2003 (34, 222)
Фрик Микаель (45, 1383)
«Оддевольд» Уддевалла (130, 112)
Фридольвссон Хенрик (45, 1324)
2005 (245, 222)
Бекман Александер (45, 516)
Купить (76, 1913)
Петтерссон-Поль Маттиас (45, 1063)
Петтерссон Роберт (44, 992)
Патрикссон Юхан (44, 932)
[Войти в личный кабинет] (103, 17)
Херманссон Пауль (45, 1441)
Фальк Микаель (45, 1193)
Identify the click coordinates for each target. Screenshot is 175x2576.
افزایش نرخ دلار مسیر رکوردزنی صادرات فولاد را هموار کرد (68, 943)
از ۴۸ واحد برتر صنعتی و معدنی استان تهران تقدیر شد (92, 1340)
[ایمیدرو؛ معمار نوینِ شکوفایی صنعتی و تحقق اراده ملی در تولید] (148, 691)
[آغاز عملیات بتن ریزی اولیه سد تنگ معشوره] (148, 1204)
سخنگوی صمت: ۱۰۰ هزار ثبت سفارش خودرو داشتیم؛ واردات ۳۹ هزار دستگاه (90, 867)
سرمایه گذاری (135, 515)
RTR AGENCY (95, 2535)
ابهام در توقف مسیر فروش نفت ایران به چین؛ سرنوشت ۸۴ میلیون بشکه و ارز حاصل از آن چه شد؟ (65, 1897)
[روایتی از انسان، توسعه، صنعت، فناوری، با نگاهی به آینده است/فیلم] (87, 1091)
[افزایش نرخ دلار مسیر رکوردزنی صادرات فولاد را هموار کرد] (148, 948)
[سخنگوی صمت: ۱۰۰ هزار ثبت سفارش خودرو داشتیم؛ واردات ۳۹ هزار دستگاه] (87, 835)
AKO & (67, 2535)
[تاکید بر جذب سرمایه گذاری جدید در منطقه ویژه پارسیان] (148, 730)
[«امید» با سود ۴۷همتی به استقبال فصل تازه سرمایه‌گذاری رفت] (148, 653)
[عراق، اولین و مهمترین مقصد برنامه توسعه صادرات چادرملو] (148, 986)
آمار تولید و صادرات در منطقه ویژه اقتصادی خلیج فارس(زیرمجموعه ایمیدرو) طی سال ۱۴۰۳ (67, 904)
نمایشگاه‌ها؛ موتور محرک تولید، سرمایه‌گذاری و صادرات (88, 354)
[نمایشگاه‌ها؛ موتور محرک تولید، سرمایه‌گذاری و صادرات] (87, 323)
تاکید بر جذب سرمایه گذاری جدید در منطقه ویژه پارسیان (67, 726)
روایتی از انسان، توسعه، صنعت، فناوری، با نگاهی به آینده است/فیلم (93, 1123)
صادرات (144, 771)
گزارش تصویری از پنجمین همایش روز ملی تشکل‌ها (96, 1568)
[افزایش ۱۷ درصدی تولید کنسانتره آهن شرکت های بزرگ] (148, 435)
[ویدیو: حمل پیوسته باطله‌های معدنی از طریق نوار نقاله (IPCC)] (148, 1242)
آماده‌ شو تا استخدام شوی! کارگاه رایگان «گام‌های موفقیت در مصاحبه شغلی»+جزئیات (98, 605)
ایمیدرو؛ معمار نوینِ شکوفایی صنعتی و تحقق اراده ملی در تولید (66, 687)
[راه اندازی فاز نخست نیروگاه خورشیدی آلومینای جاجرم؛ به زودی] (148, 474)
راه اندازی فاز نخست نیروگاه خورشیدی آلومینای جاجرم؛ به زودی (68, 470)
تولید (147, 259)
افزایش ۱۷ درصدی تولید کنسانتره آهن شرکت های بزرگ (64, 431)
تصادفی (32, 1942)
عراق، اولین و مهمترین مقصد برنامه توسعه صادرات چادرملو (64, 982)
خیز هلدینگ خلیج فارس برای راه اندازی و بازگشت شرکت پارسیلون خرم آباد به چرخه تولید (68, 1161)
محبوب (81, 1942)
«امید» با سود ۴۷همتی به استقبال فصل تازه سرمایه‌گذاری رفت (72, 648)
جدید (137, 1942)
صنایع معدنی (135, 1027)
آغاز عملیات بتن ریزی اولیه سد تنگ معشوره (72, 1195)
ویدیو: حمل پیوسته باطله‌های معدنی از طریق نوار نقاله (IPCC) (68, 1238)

--

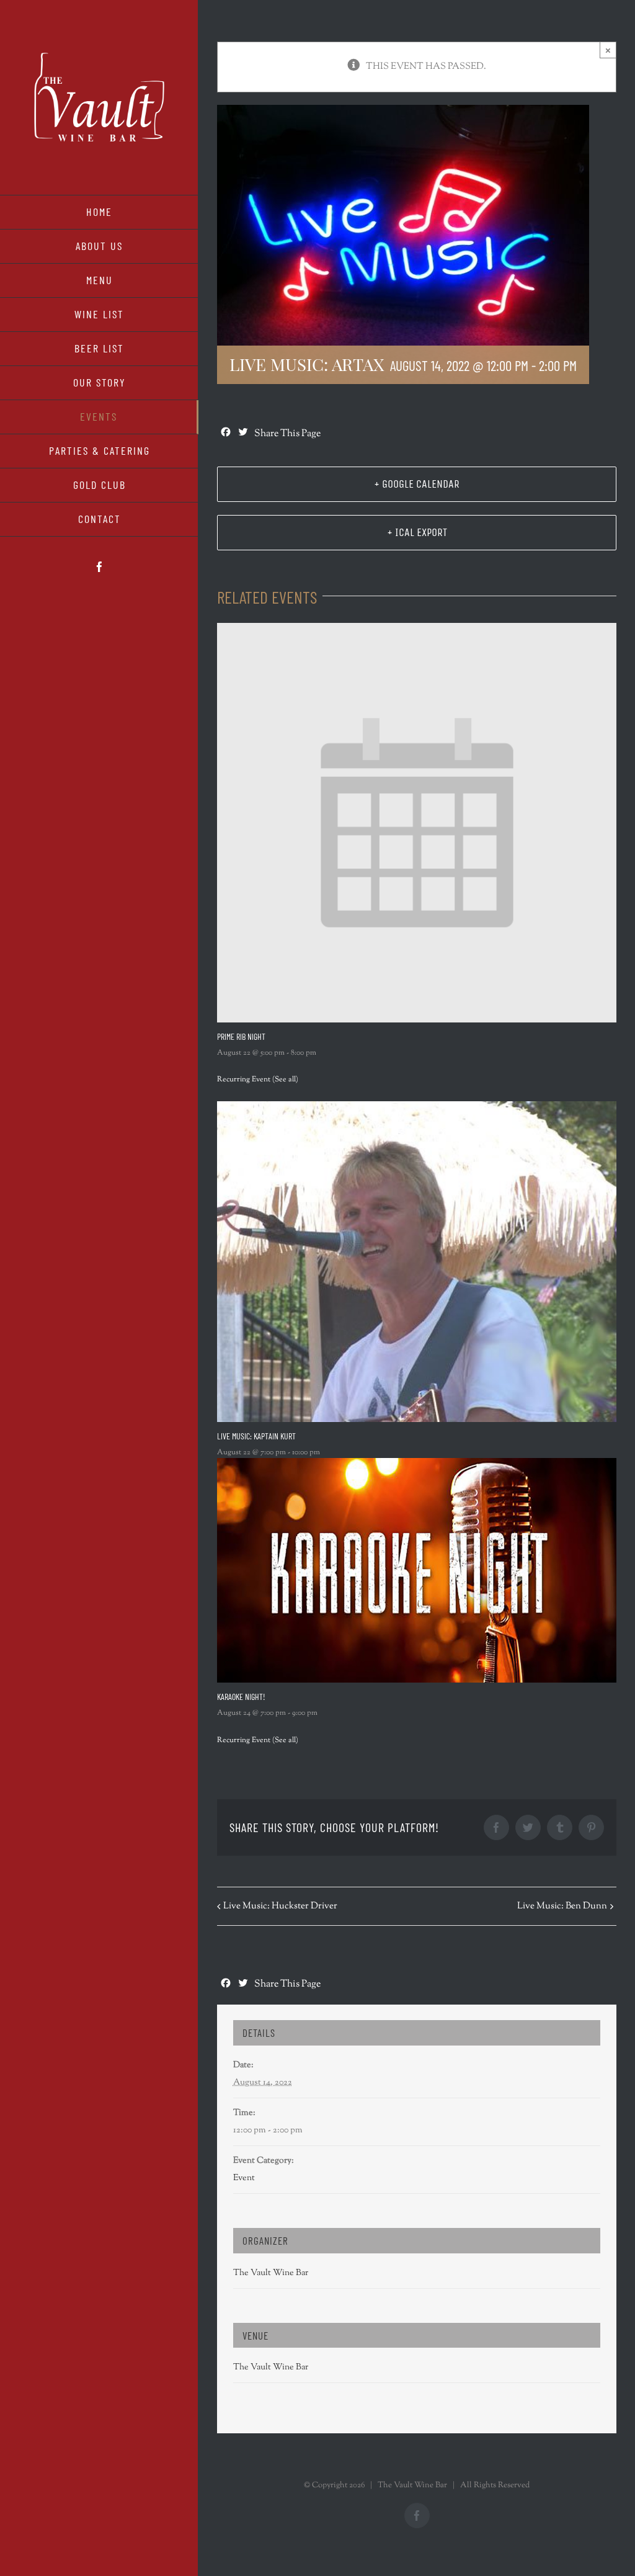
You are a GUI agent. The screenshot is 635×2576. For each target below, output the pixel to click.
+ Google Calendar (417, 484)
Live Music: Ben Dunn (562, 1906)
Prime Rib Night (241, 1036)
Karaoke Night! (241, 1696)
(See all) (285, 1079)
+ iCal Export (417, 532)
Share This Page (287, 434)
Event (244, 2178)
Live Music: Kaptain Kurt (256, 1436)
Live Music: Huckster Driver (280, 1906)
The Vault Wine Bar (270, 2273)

What this task involves:
Your task is to restate, word for word, only those lines above that fall between the line holding "آماده‌ شو تا" and the line holding "تولید (147, 259)", inclusive.

Answer section:
آماده‌ شو تا استخدام شوی! کارگاه رایگان «گام‌های موفقیت در مصاحبه شغلی»+جزئیات (98, 605)
ایمیدرو؛ معمار نوینِ شکوفایی صنعتی و تحقق اراده ملی در تولید (66, 687)
[راه اندازی فاز نخست نیروگاه خورشیدی آلومینای جاجرم؛ به زودی] (148, 474)
راه اندازی فاز نخست نیروگاه خورشیدی آلومینای جاجرم؛ به زودی (68, 470)
تولید (147, 259)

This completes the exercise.